- _RECORDS PROVIDED_
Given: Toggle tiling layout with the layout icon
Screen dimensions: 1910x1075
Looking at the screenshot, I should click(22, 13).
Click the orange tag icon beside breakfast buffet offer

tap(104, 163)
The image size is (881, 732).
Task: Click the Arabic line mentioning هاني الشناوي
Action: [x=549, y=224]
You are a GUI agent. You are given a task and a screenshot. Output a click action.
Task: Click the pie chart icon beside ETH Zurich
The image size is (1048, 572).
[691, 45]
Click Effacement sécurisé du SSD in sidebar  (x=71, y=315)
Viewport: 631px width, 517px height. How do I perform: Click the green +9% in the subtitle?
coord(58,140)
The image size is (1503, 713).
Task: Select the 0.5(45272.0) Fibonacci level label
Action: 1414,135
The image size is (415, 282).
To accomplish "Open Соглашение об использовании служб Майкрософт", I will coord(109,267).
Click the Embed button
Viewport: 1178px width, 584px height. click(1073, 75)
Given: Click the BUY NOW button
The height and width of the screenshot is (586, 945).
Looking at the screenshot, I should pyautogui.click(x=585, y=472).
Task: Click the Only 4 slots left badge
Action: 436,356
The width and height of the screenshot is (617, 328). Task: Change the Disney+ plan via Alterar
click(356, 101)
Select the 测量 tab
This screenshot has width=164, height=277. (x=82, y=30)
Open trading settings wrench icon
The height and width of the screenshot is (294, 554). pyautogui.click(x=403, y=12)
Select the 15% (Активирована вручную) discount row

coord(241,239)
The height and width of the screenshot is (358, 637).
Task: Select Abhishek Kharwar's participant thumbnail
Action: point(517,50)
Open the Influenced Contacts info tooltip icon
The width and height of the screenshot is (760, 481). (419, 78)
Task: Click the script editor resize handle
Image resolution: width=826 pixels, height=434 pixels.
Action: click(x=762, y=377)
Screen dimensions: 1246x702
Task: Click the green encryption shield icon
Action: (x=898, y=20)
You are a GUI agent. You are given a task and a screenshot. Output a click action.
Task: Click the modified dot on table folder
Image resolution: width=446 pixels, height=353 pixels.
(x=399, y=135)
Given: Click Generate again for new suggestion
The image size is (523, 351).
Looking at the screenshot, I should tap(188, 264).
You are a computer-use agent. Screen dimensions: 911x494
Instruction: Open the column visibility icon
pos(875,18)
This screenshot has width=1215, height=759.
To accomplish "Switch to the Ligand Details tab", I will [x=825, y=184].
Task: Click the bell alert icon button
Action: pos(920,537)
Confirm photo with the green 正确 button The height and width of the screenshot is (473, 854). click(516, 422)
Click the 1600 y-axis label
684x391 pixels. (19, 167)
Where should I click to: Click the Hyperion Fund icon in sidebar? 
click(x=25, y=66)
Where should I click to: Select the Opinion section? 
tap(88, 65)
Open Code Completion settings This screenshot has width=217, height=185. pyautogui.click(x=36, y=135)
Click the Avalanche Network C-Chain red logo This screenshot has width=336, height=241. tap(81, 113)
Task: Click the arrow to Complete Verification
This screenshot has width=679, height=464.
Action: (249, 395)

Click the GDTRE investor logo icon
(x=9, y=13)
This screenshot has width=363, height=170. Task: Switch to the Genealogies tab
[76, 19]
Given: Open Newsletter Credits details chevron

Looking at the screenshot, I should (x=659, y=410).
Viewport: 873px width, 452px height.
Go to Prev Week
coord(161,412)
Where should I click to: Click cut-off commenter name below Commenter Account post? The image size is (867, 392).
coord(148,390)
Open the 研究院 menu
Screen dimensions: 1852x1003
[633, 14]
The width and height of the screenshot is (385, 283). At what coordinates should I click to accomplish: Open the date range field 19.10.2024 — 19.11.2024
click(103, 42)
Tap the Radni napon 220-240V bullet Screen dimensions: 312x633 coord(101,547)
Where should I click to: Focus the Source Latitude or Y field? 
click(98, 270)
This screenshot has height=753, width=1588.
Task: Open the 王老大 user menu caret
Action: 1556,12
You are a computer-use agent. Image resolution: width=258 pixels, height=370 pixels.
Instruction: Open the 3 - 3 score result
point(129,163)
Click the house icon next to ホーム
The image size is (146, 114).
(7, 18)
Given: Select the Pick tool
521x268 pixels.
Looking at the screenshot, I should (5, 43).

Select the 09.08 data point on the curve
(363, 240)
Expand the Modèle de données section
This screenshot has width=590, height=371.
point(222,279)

- _ABOUT THIS TASK_
Set down exactly the line that holds "You are a computer-use agent. Image" and all lines after it to the end of the data.

- _FINISHED EXERCISE_
You are a computer-use agent. Image resolution: width=258 pixels, height=370 pixels.
Instruction: Open the 3 - 3 score result
point(129,163)
Click the house icon next to ホーム
The image size is (146, 114).
(7, 18)
Given: Select the Pick tool
521x268 pixels.
Looking at the screenshot, I should (5, 43).

Select the 09.08 data point on the curve
(363, 240)
Expand the Modèle de données section
This screenshot has width=590, height=371.
point(222,279)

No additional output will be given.